Note: * indicates statistical significance.

3.3. Baseline Demographic and Clinical Characteristics in the Low and High NRBC Groups

The 1021 eligible patients were divided into a high NRBC group (≥ 1.0%) and a low NRBC group (< 1.0%) based on NRBC counts. The baseline demographic and clinical characteristics of the patients with liver disease in the two groups are presented in Table 2. Before matching, the two groups showed significant differences in sex; SOFA scores; ALT, AST, Alb and Lac levels; and rates of diabetes, congestive heart failure and sepsis (p < 0.05).

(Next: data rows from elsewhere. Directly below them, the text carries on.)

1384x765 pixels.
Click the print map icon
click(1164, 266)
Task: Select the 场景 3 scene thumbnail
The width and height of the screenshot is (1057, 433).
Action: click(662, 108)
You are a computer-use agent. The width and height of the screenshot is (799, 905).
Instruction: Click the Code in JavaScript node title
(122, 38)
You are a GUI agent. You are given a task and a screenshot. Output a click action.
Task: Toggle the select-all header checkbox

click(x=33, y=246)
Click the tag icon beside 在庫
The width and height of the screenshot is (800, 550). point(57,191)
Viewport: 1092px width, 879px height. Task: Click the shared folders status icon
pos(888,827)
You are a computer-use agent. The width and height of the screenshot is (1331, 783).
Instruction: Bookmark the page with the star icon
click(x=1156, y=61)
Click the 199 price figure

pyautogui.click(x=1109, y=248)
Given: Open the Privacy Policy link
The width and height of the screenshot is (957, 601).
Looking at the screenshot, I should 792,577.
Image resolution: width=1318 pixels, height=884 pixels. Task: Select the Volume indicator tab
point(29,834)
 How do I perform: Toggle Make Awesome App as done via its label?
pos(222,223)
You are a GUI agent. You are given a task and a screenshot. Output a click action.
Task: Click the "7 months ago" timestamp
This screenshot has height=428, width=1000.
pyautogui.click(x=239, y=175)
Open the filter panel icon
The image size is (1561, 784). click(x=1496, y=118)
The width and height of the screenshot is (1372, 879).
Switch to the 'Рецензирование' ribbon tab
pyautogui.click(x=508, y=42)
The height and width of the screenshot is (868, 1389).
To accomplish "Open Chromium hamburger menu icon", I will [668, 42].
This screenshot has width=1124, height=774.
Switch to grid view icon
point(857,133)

After matching, no significant between‐group differences were observed (p > 0.05).

TABLE 2.

The baseline demographic and clinical characteristics of patients with liver disease in the high and low NRBC groups before and after PSM.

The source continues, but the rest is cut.